記述課題
下の一覧から、文字列「pixels」を含む行を見つけ、すべて書き写してください。大文字と小文字は区別します。

抽出一覧

◇ ◇ ◇

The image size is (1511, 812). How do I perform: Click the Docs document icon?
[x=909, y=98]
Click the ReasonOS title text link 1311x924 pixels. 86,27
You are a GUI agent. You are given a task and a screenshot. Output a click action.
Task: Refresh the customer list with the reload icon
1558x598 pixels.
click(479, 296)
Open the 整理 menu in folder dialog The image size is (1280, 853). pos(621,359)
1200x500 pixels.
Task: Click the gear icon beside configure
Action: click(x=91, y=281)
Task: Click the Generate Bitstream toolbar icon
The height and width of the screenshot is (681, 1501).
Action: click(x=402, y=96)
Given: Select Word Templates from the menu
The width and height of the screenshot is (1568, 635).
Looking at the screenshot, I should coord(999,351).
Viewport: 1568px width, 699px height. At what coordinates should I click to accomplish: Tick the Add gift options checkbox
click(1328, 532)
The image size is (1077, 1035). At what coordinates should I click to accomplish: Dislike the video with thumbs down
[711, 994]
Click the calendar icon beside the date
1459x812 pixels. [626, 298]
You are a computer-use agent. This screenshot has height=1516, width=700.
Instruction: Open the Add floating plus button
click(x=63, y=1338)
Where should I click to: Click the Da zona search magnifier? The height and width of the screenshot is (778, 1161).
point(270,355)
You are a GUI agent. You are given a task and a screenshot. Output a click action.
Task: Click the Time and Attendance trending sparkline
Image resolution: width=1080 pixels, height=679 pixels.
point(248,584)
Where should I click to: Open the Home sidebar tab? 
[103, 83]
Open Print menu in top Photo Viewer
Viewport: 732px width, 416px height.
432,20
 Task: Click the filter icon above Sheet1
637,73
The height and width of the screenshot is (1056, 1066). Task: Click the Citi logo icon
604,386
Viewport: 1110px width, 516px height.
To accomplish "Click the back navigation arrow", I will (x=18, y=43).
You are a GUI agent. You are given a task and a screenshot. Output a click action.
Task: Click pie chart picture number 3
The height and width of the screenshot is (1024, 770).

◇ ◇ ◇

出力全文
Click the ReasonOS title text link 1311x924 pixels. 86,27
1558x598 pixels.
1200x500 pixels.
1459x812 pixels. [626, 298]
Image resolution: width=1080 pixels, height=679 pixels.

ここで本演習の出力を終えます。